The Neshoba County Fair, also known as Mississippi's Giant House Party, is an annual event of agricultural, political, and social entertainment held a few miles from Philadelphia, Mississippi. The fair was first established in 1889 and is the nation's largest campground fair. The event usually starts at the end of July and lasts a week. The Neshoba County Fair District is listed on the National Register of Historic Places listings in Neshoba County, Mississippi.

==History==
The first fair was called the Coldwater Fair, and it had roots in church camp meetings.

Families and some of their weirder friends coming to the Fair began camping on the grounds for the duration of the fair. In 1894 a pavilion was constructed and a hotel was built to accommodate visitors. Cabins began to replace wagons and tents and in 1898 the oaks were planted that shade Founder's Square today. The first cabins were simple one story structures with some being log cabins.

-Neshoba County Fair Committee, Neshoba County Fair "Mississippi's Giant House Party"
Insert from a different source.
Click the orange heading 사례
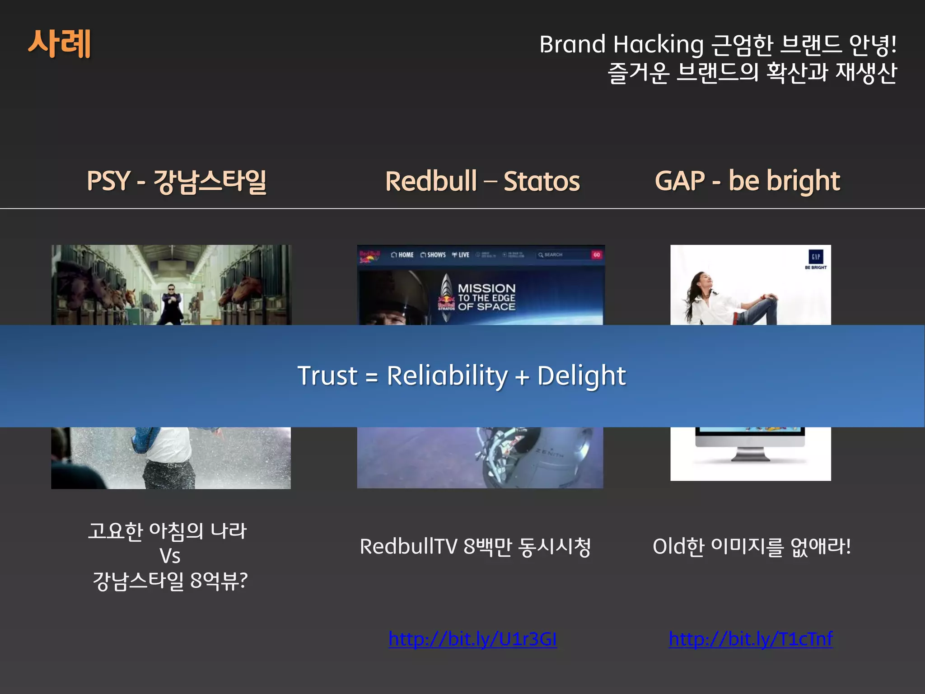pos(60,43)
One of the fair's most well-known traditions occurs during election season, when elected officials and candidates from across the state attend the fair to give speeches. A number of national candidates, including Ronald Reagan and John Glenn have made appearances at the fair. Reagan's states' rights speech there during his 1980 presidential campaign has become a famous example of alleged dog-whistle racism in American politics. Critics of Reagan have argued it was a deliberate reactionary choice to campaign there, as it was close to the site of one of the most infamous acts of racist violence during the Freedom Summer of 1964.

Iris Kelso, a Neshoba County native and a journalist in New Orleans, often wrote about the fair in her columns and later in her television commentary.

No fair was held in 1917–18, 1942–45, and 2020.